Era el tiempo en que los niños íbamos solos al colegio y volvíamos a casa del mismo modo, sin padres ni madres que nos acompañaran. Lo mismo que los pupitres con tapa, los tinteros de porcelana, los cuadernos de caligrafía y las notas semanales. Las evaluaciones se inventaron más tarde.
Como aún no había llegado el Vaticano II, los conventos y colegios contaban con comunidades amplias, llenas de vocaciones, sin apenas seglares. Había un director, un subdirector y el resto eran religiosos envueltos en sotanas, hábitos y manteos. Se celebraban los santos patronos, las procesiones, el mes de la virgen y lo que fuera menester. Sin embargo, había un día trascendental. Se anunciaba de víspera la visita del padre provincial al centro.
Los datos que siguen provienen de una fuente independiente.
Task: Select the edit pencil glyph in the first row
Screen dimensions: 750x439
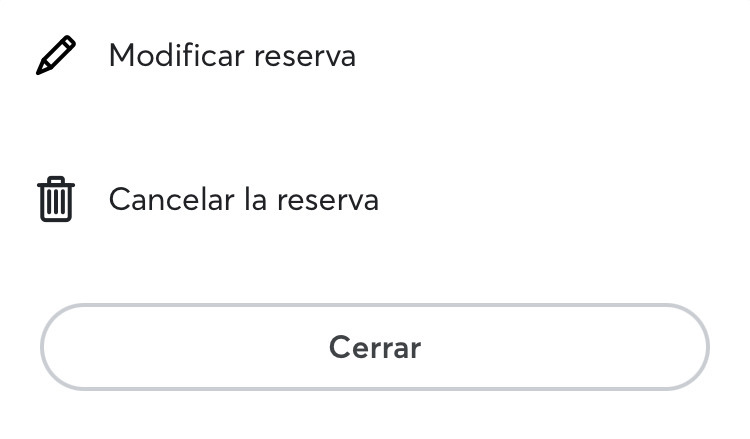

No sé el porqué, pero nos peinábamos como los domingos, colonia incluida, y nos presentábamos más serios que otra cosa. Se notaba el nerviosismo hasta que asomaba por la puerta el visitador con todo el ringorrango a su espalda. Saltábamos como un resorte. De pie y con voz angelical decíamos a coro: “Ave María Purísima” y el provincial sonreía y contestaba “Sin pecado concebida”, mientras hacía un gesto con su mano izquierda para que nos sentásemos. Nos decía unas palabras antes de coger la lista de alumnos y decidirse por uno. En ese momento te temblaban hasta las gafas. Cuando no eras el elegido, respirabas. Al chico en cuestión le hacían tres preguntas. Una de religión, otra de matemáticas y otra de lengua. Normalmente fáciles. Al demostrar el nivel de la clase y la buena preparación, todos pasábamos en fila a darle la mano y a recibir una bolita de anís y un regaliz duro de una fábrica aragonesa.
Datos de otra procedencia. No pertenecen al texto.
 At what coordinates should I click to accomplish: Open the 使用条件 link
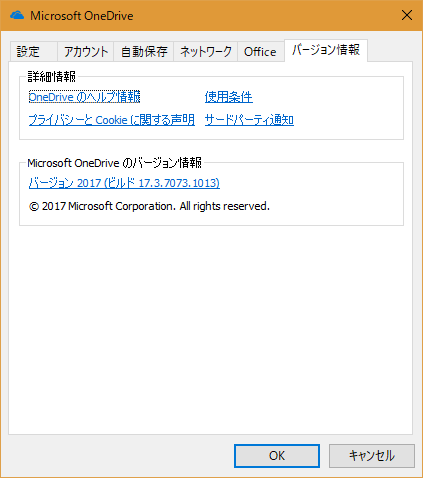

Después de ganar al Alavés y de desbocarnos en Skopje, llegaba el padre provincial de visita, para preguntarnos, y comprobar, si habíamos aprendido bien la lección o se nos había olvidado. Aquí no había cuestiones matemáticas, marianas o lingüísticas, sino defensa y ataque. Dos partidos seguidos con la puerta a cero y la necesidad de enlazar un tercero que reforzase la idea de construir juego y equipos desde atrás. El Espanyol no vino con el capisayo puesto sino con unas ganas locas de ganarnos y aprovechar descuidos y despistes. Por si pensábamos en Babia o seguíamos relamiéndonos con el partido macedonio. Sucedió lo que no deseábamos, porque los catalanes aprovecharon una torrija colectiva para adelantarse y ponerlo todo mucho más complicado y difícil. El buen trabajo colectivo maniató a la Real y el primer tiempo dio la sensación de no estar en la cancha compitiendo de verdad.
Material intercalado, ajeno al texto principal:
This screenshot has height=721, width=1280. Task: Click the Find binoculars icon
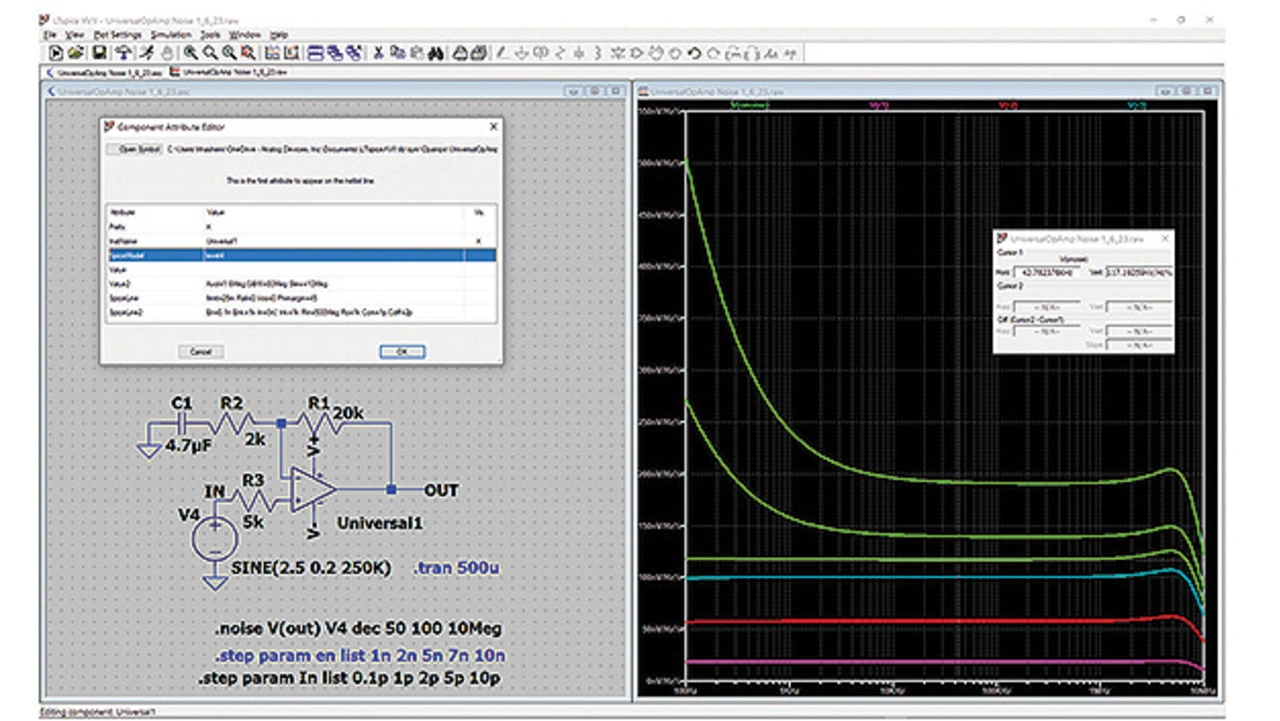(435, 53)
Eso cambió claramente desde el descanso y, sobre todo desde los cambios. En la lista que le dieron al visitador venían dos nombres. Januzaj recitó la lección con maestría infinita, lo mismo que Oyarzabal, alumnos aventajados en la noche de ayer. El fútbol y el remate merecieron otro premio, pero del mismo modo que los realistas crecían, el árbitro decrecía de modo alarmante. ¿Cómo es posible pitar tan mal? Consiguió alborotar al respetable y desquiciar a un equipo que mereció ganar.
Como siguen viniendo partidos a pares, no queda otra que recomponerse y afrontarlos, a la espera de que venga alguien que nos regale las bolitas de anís y el regaliz. Ayer, el colegiado andaluz nos trajo pepino amargo.